## Stated task
Reproduce the material word for word, starting at the line that contains "Where should I click to: Underline" and running through the end of the material, both ends included, and leave the pictures out of your answer.

## Supplied records

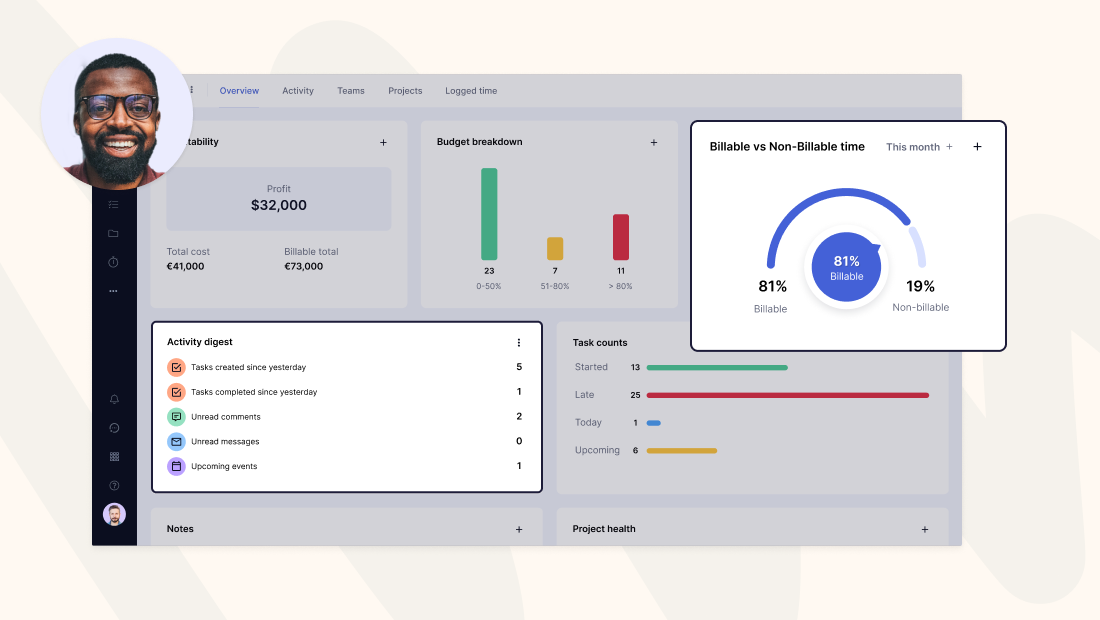1100x620 pixels.
Task: Open the Activity digest kebab menu
Action: [519, 342]
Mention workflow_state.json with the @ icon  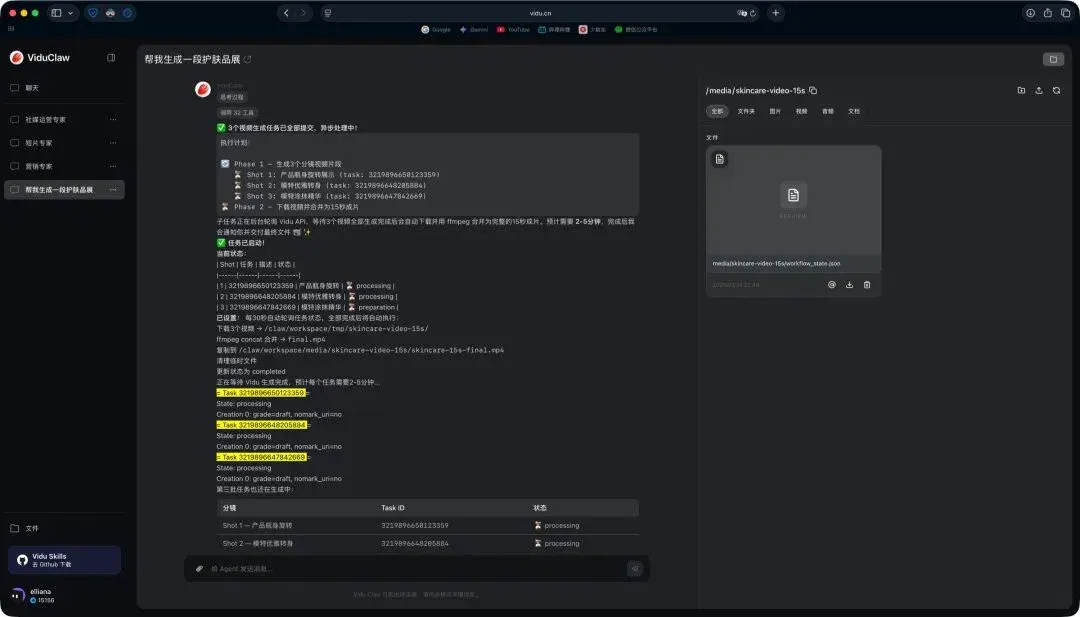click(831, 284)
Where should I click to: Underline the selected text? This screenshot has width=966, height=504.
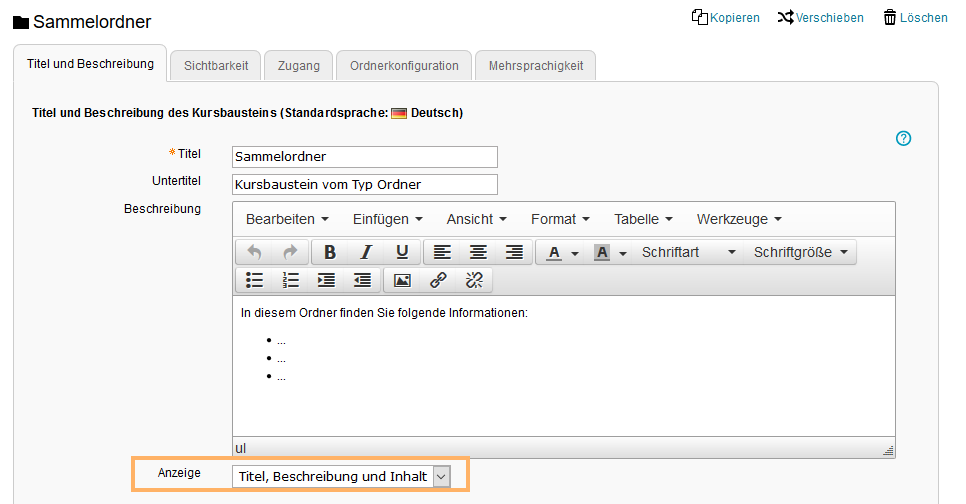click(402, 252)
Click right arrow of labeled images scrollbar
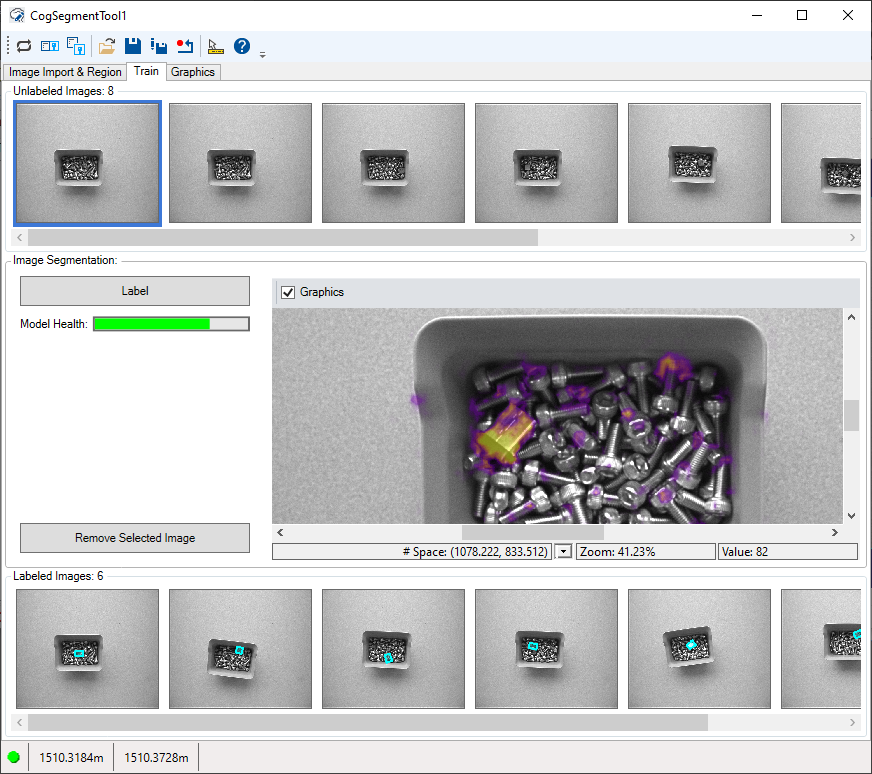Image resolution: width=872 pixels, height=774 pixels. tap(853, 722)
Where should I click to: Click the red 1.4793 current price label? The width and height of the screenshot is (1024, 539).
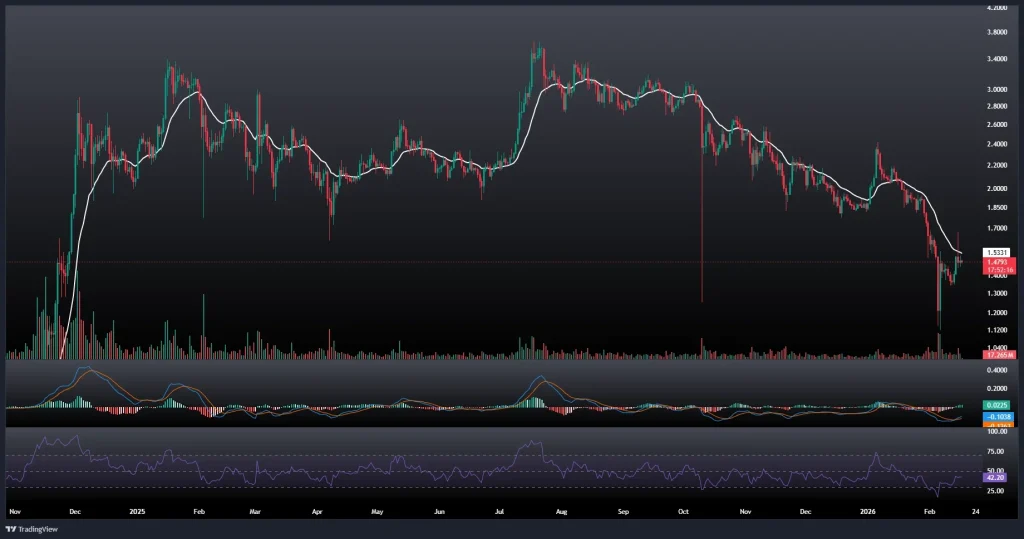997,262
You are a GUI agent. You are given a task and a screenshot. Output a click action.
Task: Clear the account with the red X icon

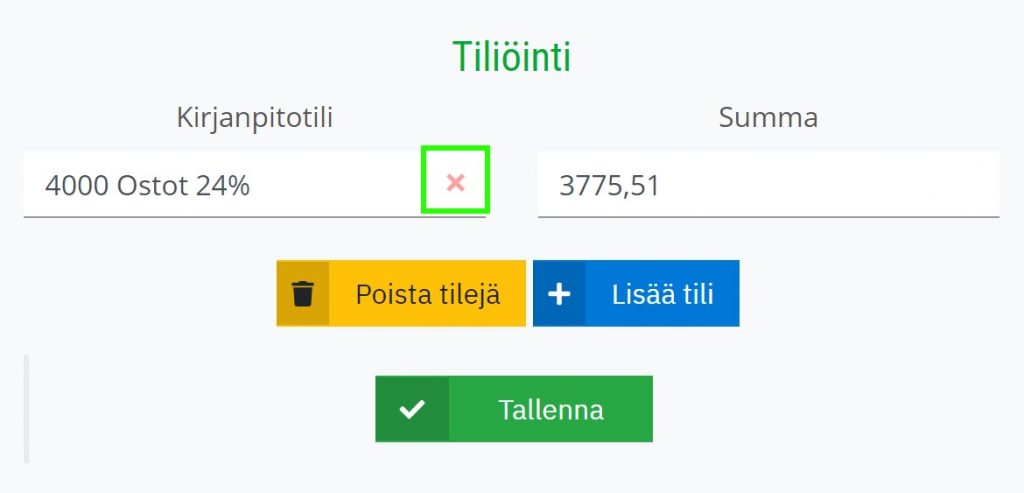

## Full answer
Where should I click to: Underline the selected text? This screenshot has width=966, height=504.
click(402, 252)
Click right arrow of labeled images scrollbar
Image resolution: width=872 pixels, height=774 pixels. tap(853, 722)
Where should I click to: Click the red 1.4793 current price label? The width and height of the screenshot is (1024, 539).
997,262
You are a GUI agent. You are given a task and a screenshot. Output a click action.
Task: Clear the account with the red X icon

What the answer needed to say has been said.